- Burning release poster
- Directed by: Eva Orner
- Produced by: Jonathan Schaerf Ben Silverman Howard Owens Jason Byrne Forrest Borie
- Starring: Greg Mullins Mike Cannon-Brookes Daisy Jeffrey Scott Morrison
- Music by: Pascal Babare Thomas Rouch Cornel Wilczek
- Production company: Amazon Studios
- Release date: 26 November 2021;
- Country: Australia

= Burning (2021 film) =

Burning is a 2021 Australian documentary film by Eva Orner and Jonathan Schaerf, which documents the massive fires of the 2019–20 Australian bushfire season.

The film discusses previous bushfire seasons in Australia and compares those to the 2019–2020 fires from the perspective of firefighters, residents and the Australian people. Burning notes that the 2019 Amazon rainforest wildfires burned 2.2 million acres, the 2020 California wildfires burned 4.4 million acres, while the Australian Black Summer fires of 2019–2020 burned 59 million acres. It features interviews with environmentalist Tim Flannery and author Bruce Pascoe.

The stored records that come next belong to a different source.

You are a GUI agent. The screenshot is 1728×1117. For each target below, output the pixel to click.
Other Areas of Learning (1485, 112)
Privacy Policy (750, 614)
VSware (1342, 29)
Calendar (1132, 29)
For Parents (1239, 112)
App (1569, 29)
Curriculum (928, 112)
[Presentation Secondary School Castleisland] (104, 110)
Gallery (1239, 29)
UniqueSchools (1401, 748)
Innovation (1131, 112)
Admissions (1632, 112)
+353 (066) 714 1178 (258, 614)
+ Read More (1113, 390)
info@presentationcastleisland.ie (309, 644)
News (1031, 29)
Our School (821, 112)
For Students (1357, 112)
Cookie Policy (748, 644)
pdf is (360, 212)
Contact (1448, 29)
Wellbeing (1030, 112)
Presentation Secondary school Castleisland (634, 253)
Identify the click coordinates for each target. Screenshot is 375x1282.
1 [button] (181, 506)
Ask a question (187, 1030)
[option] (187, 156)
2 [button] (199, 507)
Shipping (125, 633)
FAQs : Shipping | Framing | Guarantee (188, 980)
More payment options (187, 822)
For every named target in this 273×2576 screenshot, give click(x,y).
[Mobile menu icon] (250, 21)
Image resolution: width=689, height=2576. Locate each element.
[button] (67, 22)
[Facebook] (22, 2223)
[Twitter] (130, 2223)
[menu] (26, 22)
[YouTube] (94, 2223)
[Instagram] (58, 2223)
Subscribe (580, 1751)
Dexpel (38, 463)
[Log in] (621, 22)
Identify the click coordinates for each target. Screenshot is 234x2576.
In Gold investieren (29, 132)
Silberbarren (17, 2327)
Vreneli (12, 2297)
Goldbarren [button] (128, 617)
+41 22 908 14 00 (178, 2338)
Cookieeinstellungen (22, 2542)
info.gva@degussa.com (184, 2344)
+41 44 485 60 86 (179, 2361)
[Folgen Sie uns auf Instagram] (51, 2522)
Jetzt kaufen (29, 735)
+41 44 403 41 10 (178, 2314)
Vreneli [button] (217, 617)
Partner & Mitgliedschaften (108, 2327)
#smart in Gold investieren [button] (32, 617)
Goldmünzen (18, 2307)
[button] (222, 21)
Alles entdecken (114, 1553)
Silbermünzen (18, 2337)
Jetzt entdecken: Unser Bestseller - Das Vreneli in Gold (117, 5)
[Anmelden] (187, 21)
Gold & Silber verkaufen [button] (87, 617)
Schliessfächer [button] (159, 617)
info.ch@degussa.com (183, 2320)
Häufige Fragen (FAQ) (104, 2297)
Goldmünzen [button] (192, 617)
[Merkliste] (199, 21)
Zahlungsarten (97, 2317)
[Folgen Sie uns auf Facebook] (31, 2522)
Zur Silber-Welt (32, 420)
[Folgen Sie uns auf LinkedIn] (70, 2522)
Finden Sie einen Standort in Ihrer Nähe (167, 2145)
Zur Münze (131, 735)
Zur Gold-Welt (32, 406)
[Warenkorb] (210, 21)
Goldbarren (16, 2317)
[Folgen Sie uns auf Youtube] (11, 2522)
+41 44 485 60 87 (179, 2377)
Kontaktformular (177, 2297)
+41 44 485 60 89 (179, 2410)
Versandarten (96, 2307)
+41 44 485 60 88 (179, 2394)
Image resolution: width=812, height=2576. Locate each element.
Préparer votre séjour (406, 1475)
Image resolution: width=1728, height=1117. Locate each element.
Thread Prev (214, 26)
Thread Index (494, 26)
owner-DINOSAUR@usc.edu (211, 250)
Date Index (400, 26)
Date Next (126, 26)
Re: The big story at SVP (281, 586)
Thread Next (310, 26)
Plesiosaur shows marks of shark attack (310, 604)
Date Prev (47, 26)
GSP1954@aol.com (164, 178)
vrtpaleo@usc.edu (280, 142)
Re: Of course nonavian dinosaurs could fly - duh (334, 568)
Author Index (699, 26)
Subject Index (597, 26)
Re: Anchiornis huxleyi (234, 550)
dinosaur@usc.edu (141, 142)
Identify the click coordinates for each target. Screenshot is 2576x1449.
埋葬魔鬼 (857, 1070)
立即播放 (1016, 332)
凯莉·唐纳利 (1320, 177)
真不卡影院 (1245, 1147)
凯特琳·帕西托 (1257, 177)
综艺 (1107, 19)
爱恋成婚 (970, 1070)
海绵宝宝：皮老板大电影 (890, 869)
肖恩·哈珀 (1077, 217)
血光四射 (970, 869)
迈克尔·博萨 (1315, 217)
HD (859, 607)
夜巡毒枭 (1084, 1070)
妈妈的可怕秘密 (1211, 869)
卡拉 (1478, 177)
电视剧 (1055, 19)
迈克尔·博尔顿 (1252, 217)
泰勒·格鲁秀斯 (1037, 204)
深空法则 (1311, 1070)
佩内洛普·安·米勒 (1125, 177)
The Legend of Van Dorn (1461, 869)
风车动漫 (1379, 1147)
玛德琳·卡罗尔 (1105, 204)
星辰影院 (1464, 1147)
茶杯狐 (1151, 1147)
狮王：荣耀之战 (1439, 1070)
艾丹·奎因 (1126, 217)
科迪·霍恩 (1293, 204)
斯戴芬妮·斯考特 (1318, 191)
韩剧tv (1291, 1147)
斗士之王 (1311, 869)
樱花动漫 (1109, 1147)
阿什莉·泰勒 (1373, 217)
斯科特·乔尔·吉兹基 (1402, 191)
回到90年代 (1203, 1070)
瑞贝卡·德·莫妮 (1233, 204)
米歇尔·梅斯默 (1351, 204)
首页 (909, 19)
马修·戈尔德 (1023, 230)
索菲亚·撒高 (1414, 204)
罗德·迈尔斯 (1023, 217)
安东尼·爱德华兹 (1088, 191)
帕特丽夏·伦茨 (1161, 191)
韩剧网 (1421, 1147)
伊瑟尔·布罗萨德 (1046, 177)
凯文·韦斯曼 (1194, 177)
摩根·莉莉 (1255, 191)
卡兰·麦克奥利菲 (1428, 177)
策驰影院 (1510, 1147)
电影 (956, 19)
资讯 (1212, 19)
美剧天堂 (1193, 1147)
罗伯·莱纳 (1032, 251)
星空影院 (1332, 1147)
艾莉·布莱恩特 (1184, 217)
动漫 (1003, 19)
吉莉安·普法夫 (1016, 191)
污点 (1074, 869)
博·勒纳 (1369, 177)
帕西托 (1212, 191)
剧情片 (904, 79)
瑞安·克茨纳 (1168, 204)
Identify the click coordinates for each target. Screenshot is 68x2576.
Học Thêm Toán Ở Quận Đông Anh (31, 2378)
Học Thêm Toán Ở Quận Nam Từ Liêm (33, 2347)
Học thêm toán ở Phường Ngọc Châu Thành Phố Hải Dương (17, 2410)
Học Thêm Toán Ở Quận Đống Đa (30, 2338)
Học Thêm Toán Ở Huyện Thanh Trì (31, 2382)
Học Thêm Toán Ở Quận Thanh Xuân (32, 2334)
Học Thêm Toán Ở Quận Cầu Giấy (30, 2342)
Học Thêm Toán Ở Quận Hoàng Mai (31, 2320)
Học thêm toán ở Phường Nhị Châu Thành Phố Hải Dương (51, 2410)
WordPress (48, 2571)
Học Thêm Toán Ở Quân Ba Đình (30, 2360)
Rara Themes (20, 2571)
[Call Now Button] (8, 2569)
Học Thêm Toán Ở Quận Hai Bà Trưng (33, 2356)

Politically, Burning focuses on the Youth Climate Movement during this time period and the inaction of prime minister Scott Morrison.

==Reception==
Burning has been compared to An Inconvenient Truth for its precision and fact-based presentation of the issues by showing the perspective of firefighters, residents, young people, tech entrepreneurs, and politicians. The film has a 93% rating on Rotten Tomatoes.